Un psychiatre pour 400 000 personnes

La peur des troubles mentaux, considérés comme la marque d’une possession démoniaque, n’est pas seule en cause dans la fréquence de cette pratique.  La pauvreté empêche également de nombreuses familles d’espérer une prise en charge différente. Par ailleurs, l’offre en soins psychiatrique est très restreinte. On compte entre 600 à 800 psychiatres, soit un pour 300 000 à 400 000 personnes (soit environ 100 fois moins qu’en France), tandis que la moitié des 48 institutions psychiatriques est concentrée dans quatre des 34 provinces du pays. Dans ces établissements, l’attachement des patients est également fréquent. Les conditions de prise en charge sont d’une manière générale souvent contraires au respect des droits de l’homme. Manque déplorable d’hygiène, confinement d’un grand nombre de patients dans une même pièce, internements de très longue durée, maltraitances, violences et contraception de force sont fréquemment observés dans ces institutions, qui utilisent par ailleurs des remèdes traditionnels.
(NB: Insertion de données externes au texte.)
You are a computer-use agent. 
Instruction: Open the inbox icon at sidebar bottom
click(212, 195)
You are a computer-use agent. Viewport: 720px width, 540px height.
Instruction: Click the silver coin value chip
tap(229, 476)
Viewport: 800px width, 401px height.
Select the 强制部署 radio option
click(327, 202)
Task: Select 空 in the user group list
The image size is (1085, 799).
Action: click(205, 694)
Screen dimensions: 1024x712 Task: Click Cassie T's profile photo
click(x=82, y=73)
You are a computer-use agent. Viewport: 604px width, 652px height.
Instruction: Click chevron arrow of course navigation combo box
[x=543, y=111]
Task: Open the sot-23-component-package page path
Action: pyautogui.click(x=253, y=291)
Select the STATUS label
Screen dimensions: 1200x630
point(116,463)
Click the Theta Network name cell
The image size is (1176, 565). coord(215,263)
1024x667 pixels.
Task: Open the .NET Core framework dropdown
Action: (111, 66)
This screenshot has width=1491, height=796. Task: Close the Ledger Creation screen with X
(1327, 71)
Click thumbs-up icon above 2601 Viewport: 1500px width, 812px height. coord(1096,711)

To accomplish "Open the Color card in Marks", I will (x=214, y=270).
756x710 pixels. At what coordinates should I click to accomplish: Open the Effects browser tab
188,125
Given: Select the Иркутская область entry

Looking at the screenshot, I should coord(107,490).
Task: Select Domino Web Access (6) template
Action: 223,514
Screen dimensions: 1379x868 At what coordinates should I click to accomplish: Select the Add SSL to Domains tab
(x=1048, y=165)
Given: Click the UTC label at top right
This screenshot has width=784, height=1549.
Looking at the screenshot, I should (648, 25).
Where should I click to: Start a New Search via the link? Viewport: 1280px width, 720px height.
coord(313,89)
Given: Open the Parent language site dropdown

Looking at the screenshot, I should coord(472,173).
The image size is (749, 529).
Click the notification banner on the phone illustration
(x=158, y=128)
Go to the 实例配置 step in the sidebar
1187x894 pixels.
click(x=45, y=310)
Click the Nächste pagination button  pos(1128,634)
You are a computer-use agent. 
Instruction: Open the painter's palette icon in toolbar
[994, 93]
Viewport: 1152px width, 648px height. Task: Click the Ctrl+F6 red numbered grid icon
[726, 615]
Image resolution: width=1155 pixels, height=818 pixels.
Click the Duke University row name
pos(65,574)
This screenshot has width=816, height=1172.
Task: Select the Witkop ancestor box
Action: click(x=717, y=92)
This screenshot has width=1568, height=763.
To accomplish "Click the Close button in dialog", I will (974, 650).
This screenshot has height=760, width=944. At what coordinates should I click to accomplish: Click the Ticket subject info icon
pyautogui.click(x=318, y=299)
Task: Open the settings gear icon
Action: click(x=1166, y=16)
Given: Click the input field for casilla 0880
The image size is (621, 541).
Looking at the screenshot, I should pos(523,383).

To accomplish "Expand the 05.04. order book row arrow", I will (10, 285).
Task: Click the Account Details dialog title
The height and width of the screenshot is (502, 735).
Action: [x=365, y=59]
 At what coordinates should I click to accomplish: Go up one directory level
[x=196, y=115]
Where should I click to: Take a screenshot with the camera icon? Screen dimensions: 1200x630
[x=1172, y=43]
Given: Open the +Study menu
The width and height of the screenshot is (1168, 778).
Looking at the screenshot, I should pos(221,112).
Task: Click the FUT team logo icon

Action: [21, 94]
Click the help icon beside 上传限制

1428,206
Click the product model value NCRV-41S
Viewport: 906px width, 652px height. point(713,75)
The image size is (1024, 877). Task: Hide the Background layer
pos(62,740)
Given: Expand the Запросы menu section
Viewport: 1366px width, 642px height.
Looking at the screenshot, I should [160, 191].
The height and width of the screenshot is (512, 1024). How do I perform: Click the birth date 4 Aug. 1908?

En lançant une campagne de sensibilisation intitulée Brisons les chaînes, l’organisation souhaite d’une part sensibiliser les pays du monde entier à l’importance d’une prise en charge bienveillante des personnes atteintes de troubles mentaux et inciter le gouvernement indonésien à l’action, en particulier pour qu’il fasse appliquer l’interdiction du « pasung ».